Reproduce the lines below verbatim, from the first line of the records up to and including the line containing "[x=365, y=534]".

(Entries from a dataset)
_ _ _

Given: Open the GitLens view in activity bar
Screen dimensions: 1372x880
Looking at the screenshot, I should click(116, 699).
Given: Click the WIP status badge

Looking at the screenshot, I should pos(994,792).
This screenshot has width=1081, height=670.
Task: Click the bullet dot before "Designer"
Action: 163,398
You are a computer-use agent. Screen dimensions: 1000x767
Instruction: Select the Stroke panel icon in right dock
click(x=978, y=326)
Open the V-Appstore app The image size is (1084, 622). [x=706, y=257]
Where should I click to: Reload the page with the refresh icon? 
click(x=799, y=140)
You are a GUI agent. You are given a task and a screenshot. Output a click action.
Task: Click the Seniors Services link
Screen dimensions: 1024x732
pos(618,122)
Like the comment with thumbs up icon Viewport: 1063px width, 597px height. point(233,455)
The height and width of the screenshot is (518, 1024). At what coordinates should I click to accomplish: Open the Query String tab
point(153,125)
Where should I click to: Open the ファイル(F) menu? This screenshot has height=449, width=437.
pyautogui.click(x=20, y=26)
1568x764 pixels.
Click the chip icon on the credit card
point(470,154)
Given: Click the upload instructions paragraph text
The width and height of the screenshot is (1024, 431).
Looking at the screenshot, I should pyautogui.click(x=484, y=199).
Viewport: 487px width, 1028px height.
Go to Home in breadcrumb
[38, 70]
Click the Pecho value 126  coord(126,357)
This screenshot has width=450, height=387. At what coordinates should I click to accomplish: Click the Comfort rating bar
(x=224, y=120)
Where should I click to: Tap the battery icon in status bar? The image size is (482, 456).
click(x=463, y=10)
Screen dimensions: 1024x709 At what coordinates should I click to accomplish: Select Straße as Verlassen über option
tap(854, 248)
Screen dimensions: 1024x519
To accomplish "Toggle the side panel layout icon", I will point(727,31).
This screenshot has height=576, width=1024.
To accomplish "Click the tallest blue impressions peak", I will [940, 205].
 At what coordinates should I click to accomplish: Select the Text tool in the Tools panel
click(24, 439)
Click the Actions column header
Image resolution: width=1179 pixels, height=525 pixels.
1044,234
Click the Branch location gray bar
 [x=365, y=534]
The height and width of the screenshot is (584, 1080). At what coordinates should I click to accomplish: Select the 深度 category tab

_ _ _

### EXERCISE RESULT
Given: Open the GitLens view in activity bar
Screen dimensions: 1372x880
Looking at the screenshot, I should click(116, 699).
Given: Click the WIP status badge

Looking at the screenshot, I should pos(994,792).
This screenshot has width=1081, height=670.
Task: Click the bullet dot before "Designer"
Action: 163,398
You are a computer-use agent. Screen dimensions: 1000x767
Instruction: Select the Stroke panel icon in right dock
click(x=978, y=326)
Open the V-Appstore app The image size is (1084, 622). [x=706, y=257]
Where should I click to: Reload the page with the refresh icon? 
click(x=799, y=140)
You are a GUI agent. You are given a task and a screenshot. Output a click action.
Task: Click the Seniors Services link
Screen dimensions: 1024x732
pos(618,122)
Like the comment with thumbs up icon Viewport: 1063px width, 597px height. point(233,455)
The height and width of the screenshot is (518, 1024). At what coordinates should I click to accomplish: Open the Query String tab
point(153,125)
Where should I click to: Open the ファイル(F) menu? This screenshot has height=449, width=437.
pyautogui.click(x=20, y=26)
1568x764 pixels.
Click the chip icon on the credit card
point(470,154)
Given: Click the upload instructions paragraph text
The width and height of the screenshot is (1024, 431).
Looking at the screenshot, I should pyautogui.click(x=484, y=199).
Viewport: 487px width, 1028px height.
Go to Home in breadcrumb
[38, 70]
Click the Pecho value 126  coord(126,357)
This screenshot has width=450, height=387. At what coordinates should I click to accomplish: Click the Comfort rating bar
(x=224, y=120)
Where should I click to: Tap the battery icon in status bar? The image size is (482, 456).
click(x=463, y=10)
Screen dimensions: 1024x709 At what coordinates should I click to accomplish: Select Straße as Verlassen über option
tap(854, 248)
Screen dimensions: 1024x519
To accomplish "Toggle the side panel layout icon", I will point(727,31).
This screenshot has height=576, width=1024.
To accomplish "Click the tallest blue impressions peak", I will [940, 205].
 At what coordinates should I click to accomplish: Select the Text tool in the Tools panel
click(24, 439)
Click the Actions column header
Image resolution: width=1179 pixels, height=525 pixels.
1044,234
Click the Branch location gray bar
 [x=365, y=534]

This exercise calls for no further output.